BEGIN Input records

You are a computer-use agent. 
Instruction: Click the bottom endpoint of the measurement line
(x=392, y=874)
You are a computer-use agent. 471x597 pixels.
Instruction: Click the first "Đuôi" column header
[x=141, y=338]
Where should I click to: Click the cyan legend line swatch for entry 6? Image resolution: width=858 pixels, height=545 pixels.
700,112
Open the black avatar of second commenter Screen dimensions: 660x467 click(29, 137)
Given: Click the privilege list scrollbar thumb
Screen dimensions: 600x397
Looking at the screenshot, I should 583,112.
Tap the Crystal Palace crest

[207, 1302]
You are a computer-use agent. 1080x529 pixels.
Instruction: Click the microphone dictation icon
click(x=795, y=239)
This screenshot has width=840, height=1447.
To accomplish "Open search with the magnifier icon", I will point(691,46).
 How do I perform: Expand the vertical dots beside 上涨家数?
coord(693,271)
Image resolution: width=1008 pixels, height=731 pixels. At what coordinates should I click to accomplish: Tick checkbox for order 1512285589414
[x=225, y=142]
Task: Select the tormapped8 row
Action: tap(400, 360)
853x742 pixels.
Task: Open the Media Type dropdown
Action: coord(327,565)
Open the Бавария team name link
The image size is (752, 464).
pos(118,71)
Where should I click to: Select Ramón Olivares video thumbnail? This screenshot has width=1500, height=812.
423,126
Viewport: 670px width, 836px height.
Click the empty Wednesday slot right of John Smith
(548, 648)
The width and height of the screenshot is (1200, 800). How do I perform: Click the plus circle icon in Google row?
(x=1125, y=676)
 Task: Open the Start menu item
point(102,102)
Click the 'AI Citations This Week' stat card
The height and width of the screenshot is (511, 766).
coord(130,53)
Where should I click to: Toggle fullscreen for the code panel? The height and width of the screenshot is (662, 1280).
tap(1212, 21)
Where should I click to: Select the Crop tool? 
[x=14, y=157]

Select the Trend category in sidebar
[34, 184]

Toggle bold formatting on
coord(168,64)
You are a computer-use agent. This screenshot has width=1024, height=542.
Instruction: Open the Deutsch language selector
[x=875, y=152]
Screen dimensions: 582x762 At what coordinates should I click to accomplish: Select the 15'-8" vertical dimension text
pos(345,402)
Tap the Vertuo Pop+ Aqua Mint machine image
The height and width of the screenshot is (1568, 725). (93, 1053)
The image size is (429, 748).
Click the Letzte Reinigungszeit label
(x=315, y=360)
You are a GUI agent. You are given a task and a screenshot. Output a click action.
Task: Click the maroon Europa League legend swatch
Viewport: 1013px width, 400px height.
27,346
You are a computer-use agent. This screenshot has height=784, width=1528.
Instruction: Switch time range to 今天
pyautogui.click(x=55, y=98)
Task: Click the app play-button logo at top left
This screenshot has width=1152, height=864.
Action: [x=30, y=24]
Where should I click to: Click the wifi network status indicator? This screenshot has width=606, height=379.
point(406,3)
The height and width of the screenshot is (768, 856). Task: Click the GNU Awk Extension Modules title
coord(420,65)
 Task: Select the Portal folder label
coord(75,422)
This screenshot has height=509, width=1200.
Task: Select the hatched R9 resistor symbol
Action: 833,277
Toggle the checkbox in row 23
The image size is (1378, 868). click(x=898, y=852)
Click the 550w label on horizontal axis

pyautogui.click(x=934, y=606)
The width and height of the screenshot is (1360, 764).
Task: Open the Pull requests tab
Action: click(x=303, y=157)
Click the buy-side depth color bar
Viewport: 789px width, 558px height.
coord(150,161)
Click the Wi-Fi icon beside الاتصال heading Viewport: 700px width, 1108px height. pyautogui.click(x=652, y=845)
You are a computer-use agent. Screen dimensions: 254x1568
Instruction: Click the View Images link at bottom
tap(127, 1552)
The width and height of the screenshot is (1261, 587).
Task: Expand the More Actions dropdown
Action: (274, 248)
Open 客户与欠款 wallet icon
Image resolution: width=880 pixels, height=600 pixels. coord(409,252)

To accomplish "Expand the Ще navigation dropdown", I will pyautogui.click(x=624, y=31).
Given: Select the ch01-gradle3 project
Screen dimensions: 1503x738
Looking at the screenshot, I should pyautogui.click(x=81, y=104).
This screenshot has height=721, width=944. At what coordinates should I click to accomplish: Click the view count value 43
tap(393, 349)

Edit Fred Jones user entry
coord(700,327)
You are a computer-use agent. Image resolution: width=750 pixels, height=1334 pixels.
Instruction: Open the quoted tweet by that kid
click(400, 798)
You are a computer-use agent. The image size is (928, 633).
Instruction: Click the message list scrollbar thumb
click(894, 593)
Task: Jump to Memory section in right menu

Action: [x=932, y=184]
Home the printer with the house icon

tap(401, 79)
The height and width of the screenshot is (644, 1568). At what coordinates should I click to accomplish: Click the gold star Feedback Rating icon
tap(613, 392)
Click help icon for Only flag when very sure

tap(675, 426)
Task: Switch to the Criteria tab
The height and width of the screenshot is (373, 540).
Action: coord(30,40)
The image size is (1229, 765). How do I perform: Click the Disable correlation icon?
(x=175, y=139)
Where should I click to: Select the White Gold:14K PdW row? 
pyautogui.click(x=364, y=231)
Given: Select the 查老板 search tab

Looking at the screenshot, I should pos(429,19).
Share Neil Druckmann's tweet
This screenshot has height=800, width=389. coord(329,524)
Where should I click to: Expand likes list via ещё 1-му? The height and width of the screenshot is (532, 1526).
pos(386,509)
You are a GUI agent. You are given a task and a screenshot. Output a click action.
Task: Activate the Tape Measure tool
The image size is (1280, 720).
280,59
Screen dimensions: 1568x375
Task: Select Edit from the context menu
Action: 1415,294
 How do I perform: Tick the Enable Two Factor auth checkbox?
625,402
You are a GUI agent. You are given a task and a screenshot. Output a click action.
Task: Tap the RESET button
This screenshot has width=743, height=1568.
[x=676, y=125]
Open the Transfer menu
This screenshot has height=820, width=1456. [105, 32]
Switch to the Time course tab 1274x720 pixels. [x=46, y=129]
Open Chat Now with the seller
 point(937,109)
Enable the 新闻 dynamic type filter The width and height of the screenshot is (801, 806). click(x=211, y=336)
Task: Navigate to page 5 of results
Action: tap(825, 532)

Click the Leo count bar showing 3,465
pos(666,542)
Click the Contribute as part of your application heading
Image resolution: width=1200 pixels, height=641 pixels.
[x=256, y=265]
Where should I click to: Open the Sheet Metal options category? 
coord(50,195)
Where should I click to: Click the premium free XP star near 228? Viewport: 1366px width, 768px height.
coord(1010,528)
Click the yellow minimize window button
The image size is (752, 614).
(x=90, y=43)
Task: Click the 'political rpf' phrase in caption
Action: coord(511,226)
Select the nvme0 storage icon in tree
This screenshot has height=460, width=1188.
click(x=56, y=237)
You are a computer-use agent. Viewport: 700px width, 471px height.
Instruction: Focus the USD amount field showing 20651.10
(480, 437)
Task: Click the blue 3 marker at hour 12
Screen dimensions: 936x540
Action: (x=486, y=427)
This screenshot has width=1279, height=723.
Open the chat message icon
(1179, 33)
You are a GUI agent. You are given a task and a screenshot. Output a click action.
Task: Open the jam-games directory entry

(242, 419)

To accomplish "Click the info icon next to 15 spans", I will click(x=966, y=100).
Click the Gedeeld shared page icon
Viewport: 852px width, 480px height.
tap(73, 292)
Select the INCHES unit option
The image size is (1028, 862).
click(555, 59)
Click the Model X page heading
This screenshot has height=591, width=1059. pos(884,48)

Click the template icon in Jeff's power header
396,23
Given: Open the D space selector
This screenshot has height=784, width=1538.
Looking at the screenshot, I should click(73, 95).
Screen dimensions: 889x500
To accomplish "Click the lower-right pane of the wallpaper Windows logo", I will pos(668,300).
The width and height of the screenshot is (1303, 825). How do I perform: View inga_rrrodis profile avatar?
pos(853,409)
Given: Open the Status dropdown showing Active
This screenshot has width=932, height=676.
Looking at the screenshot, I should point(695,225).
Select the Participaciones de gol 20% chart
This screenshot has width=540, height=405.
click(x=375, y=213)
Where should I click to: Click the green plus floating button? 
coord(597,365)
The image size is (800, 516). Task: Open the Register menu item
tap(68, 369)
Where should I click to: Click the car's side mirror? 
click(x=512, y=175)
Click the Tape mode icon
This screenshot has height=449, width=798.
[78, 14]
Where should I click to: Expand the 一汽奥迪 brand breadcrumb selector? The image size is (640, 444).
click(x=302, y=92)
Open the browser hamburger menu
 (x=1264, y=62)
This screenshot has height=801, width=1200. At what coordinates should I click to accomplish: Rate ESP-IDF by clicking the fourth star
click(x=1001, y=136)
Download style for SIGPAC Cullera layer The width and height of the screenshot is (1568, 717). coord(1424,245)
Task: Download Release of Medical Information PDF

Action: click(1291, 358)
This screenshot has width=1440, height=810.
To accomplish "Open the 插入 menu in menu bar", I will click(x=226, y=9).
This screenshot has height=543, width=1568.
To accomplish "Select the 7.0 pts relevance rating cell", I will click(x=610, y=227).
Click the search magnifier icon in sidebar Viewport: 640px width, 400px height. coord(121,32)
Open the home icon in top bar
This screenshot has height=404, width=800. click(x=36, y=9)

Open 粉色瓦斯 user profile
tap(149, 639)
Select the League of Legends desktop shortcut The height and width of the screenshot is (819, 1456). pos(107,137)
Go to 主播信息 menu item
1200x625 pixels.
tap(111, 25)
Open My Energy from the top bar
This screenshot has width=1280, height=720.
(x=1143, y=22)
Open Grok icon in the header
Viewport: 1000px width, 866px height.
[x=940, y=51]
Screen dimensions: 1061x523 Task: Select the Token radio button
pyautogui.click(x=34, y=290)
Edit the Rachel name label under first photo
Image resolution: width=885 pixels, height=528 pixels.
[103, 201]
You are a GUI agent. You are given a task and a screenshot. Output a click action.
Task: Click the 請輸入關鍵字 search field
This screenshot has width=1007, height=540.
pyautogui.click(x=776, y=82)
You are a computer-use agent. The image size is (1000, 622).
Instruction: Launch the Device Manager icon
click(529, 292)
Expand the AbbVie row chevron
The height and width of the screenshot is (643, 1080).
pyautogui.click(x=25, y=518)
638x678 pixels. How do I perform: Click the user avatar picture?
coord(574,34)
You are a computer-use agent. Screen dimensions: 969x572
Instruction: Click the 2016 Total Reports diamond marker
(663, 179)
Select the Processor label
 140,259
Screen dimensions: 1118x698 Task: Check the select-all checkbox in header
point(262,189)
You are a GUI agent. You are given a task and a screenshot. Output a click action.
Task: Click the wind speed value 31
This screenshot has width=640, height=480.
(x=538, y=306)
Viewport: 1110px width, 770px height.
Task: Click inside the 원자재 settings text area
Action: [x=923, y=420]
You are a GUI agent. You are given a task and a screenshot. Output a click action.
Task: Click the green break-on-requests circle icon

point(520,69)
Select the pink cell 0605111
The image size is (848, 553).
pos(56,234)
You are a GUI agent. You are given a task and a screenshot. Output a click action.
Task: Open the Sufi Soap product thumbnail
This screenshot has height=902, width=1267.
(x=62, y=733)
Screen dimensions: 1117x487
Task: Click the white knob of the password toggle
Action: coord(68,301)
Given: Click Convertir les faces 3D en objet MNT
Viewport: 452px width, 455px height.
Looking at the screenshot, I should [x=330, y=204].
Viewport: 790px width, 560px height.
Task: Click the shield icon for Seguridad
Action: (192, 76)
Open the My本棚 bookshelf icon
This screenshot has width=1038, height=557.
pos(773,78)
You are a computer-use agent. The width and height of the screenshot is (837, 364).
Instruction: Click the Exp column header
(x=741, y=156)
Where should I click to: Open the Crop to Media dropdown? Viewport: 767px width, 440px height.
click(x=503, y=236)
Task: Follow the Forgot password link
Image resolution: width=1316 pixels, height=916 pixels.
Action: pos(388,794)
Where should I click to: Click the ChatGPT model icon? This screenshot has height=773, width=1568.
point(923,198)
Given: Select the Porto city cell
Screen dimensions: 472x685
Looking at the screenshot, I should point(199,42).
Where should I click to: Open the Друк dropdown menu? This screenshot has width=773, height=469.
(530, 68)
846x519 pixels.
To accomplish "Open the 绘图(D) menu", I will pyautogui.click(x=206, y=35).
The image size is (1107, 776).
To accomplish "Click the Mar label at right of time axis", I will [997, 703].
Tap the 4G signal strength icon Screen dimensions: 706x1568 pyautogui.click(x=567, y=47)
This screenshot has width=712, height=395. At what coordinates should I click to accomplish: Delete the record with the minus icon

END Input records

Problem: Go line by line through the data, copying each one that contains the word "magnifier".

Output:
To accomplish "Open search with the magnifier icon", I will point(691,46).
Click the search magnifier icon in sidebar Viewport: 640px width, 400px height. coord(121,32)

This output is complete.